VI

inquiétudes

— Vous paraissez bien content, mon oncle ! dis-je à Noël Dorgeroux qui, durant ce trajet vers la gare, marchait allègrement et sifflotait de petits airs joyeux.

— Oui, répondit-il, content comme un homme qui a pris une décision.

— Vous avez pris une décision, mon oncle ?

— Et très grave ! Ça m’a valu une nuit d’insomnie, mais ça y est !

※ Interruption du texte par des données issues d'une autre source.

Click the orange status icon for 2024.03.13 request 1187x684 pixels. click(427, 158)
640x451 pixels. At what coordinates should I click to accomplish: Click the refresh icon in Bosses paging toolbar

— Puis-je vous demander ?…

— Certes. En deux mots, voici. Je démolis les baraques de l’Enclos, et j’y construis un cirque… ou, plutôt, un amphithéâtre.

— Et pourquoi faire ?

— Pour mettre en valeur la chose… la chose que tu connais.

— Comment, en valeur ?…

— Dame ! il y a là une découverte d’un intérêt formidable, et dont l’exploitation me donnera cette fortune que j’ai toujours cherchée, non pas pour elle-même, mais pour les ressources qu’elle m’apportera, une fortune grâce à laquelle je pourrai continuer mes travaux sans être arrêté par des considérations secondaires. Des millions, Victorien, des millions à gagner ! Et avec des millions, que ne ferai-je pas ? Il y a tant d’idées là-dedans (il se frappait le front) tant d’hypothèses à vérifier ! Et il faut tant d’argent !… L’argent !… l’argent !… tu sais si je m’en moque ! Mais il me faut des millions pour aller jusqu’au bout de mon œuvre… Ces millions… je les aurai !

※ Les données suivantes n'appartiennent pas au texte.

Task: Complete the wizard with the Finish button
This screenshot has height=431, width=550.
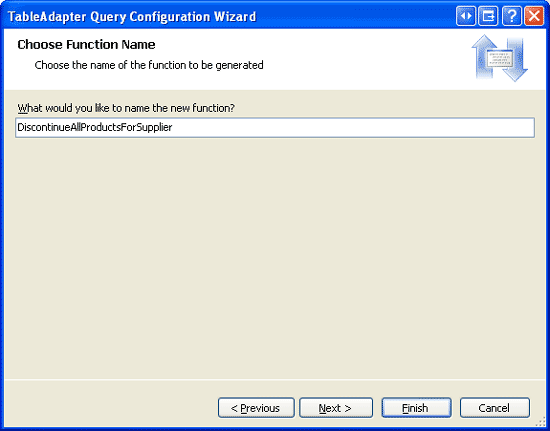Action: pyautogui.click(x=416, y=408)
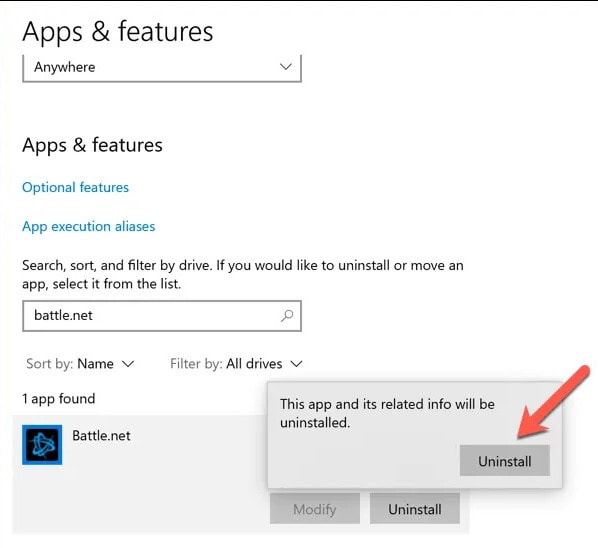Confirm Uninstall in the popup dialog

505,461
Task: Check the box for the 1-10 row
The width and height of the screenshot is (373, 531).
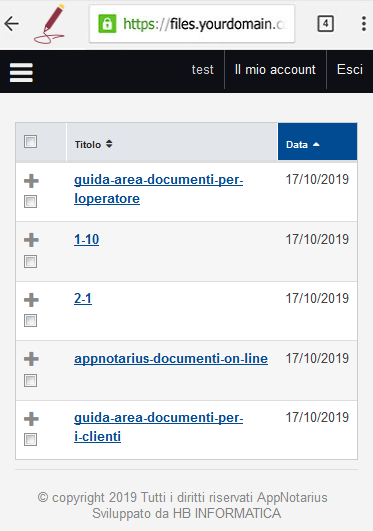Action: [30, 261]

Dominant son enthousiasme, il me prit le bras et m’expliqua :

— Tout d’abord, l’Enclos déblayé et nivelé. Là-dessus, l’amphithéâtre dont les cinq rangées de gradins se tournent vers le mur… Car, bien entendu, le mur reste, puisqu’il est le principe essentiel et la raison de tout. Mais je l’élève et je l’élargis, et, comme il se trouve entièrement dégagé, on verra, sans le moindre obstacle, de toutes les places. Tu comprends, n’est-ce pas ?

— Je comprends, mon oncle. Mais, croyez-vous qu’on viendra ?

— Si l’on viendra ! comment, toi qui sais, tu me poses une telle question ? Mais on s’arrachera le moindre coin à prix d’or ! Et j’en suis si sûr que je jette dans l’affaire tout ce qui me reste, mes derniers sous ! En l’espace d’une année, j’amasse des richesses incalculables.

— L’endroit est bien petit, mon oncle, et vous n’aurez qu’un nombre de places restreint.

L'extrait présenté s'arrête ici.